Ok-- hi! I just joined yesterday and felt like I should finally tell you all what's been going on. I've struggled w on and off fissures I want to say for 10 years but didn't know that's what it was. I thought it was hemorrhoids! Since I was 19 I realized lol specs of blood would be on my toilet paper every now and then. I had no pain. It was until one day actually last year that I encountered the worst pain of my entire life after trying to pass a hard, dry, big stool. At the time I wasn't taking care of my body and I wasn't drinking water or eating healthy.
I couldn't pass the stool and pushed so hard w no evail. Later that night I tried again because the pressure to go was still there. It wasn't til then I started to feel the pain and started to cry. My husband heard me and held my hand. I could barely get a drop out the pain was so bad. In the morning I called into work because something was seriously wrong. I tried to go again and the pain felt like I was pooping out glass. I screamed so loud and felt like passing out from the pain. I ended up going to the emergency room and the nurse stuck her finger up me (I have NO IDEA why!!) but it hurt more than you could ever imagine. I screamed like hell. She told me it was a tear..& to take miralax and to do an enema. I thought I would get some relief and they would relieve me of my stool that was still in there but I was terrified to let out.

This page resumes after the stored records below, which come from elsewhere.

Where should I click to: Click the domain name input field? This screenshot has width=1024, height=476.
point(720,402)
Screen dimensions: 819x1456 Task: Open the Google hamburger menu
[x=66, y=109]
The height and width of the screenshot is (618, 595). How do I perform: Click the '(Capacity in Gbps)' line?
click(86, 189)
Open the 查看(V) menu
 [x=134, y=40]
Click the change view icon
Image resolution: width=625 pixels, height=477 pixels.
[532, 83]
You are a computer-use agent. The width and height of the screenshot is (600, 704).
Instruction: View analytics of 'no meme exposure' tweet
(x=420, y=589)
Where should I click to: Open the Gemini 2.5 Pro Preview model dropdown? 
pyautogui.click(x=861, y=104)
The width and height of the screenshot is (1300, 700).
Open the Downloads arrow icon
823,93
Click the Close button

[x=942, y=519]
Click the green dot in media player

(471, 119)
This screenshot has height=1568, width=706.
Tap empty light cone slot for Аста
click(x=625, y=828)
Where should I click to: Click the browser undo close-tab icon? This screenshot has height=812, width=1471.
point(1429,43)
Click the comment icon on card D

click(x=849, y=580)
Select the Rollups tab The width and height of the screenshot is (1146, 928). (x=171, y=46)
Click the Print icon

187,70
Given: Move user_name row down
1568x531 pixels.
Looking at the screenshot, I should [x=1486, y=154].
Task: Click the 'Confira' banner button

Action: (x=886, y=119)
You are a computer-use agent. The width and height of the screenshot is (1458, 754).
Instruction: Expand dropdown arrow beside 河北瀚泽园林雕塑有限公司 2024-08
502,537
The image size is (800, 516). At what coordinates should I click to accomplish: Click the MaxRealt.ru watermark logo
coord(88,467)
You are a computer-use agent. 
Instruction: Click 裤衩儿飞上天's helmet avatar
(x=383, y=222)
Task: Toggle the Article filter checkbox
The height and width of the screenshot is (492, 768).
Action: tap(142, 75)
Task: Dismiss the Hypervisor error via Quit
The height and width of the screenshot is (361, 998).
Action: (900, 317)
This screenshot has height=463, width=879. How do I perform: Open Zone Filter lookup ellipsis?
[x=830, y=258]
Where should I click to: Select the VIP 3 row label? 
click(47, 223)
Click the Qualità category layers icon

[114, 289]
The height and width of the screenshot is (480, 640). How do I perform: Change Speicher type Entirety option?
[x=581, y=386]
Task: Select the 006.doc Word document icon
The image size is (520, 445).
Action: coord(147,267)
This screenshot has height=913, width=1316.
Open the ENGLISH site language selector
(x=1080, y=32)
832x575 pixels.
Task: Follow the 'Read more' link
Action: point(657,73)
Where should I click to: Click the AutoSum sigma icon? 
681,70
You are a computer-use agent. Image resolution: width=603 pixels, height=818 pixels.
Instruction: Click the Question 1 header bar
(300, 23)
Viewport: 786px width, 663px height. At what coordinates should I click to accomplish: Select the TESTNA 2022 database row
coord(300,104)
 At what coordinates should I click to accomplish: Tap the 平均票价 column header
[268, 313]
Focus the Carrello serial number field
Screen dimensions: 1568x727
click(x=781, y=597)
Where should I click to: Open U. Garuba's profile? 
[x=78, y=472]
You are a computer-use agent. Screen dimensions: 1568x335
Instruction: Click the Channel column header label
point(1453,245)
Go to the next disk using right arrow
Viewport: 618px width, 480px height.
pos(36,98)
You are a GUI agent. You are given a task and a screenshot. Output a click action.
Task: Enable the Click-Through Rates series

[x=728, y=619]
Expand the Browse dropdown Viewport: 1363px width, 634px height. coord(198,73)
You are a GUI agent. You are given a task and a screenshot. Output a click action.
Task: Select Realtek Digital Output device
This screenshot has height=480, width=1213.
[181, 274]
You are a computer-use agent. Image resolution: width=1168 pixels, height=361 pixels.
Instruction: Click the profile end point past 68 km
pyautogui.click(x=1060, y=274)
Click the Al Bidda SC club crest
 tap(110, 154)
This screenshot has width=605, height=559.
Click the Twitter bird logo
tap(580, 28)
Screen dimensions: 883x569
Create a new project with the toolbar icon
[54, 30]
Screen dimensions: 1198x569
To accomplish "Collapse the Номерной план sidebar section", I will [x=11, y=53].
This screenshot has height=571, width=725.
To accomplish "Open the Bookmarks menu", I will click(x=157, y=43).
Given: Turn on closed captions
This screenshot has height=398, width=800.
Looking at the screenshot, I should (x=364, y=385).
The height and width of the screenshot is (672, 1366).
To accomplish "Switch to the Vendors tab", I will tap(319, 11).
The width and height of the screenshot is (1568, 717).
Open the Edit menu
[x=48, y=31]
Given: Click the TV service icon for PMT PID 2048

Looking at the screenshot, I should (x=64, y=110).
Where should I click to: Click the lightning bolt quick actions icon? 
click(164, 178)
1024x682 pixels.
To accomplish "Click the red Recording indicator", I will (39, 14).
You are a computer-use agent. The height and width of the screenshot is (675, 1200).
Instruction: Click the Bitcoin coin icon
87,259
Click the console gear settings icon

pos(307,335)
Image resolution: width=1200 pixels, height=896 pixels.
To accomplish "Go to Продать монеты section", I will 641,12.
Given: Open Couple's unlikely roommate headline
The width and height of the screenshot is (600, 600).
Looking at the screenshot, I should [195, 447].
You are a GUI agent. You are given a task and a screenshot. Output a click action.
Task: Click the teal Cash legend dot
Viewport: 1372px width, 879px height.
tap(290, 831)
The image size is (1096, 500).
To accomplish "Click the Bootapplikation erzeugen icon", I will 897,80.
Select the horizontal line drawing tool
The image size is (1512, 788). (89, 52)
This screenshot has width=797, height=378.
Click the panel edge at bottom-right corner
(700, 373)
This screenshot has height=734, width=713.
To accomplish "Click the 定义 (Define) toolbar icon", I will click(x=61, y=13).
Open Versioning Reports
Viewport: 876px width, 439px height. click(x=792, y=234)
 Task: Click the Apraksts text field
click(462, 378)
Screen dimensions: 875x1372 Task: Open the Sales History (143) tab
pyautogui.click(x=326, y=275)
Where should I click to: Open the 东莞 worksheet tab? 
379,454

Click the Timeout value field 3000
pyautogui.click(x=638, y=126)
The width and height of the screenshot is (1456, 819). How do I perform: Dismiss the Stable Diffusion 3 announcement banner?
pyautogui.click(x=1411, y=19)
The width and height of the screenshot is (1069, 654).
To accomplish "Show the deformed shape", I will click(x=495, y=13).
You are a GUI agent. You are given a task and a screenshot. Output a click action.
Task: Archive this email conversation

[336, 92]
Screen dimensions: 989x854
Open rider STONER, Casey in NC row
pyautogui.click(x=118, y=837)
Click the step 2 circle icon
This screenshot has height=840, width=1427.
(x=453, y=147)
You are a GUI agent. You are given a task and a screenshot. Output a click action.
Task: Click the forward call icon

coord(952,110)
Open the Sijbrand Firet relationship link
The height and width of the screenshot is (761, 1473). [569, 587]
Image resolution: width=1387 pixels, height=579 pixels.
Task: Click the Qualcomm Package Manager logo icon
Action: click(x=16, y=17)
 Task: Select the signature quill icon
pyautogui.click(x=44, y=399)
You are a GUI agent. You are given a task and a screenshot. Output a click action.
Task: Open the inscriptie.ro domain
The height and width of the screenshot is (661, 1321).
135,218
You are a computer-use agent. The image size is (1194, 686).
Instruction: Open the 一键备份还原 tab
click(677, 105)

I went to CVS and got the enema package. When I got home I sat in a sitz bath and all of the sudden it was time.... I used barely anything of the enema and it started to come. I screamed. For 2-3 days I screamed in pain and was in tears due to my tear. It was the most painful thing I could have ever experienced. My husband didn't understand. I was so depressed and I took a week off of work because of it and had to tell my male boss what was going on which was so embarrassing!
I finally got relieve after a few days and the miralax really helped. I tried to ween off of the miralax and I relapse. I went to a gastroenterologist and they said I re tore again. They gave me nifedipine cream and told me to use it 2x a day and after BMs for 2 weeks. I tried my best. I still relapse to this day. I have relapsed even on my honeymoon and it ruined my honeymoon trip. It's literally all you think about and if I have too many BMs it will re tear. I'm tired of feeling this way. I'm a 27 yr old that just got married and thank god my husband understand now bc this has really taken a toll on our sex life. Which sucks. I try to drink as much water as I can and eat better. But I have had a skin tag that makes me feel like I can't get my stool out 8/10 of the time. I have to twist my body a certain way and push to get it out. Sometimes holding on to a railing will get it out. I try not to strain but it's the only way I'm relieved. I am visiting a colorectal surgeon in feb and I hope she can help me w a dif alternative than surgery.
I would appreciAte any words of wisdom. Thank you for listening. It feels so good to have people that feel the same way as you.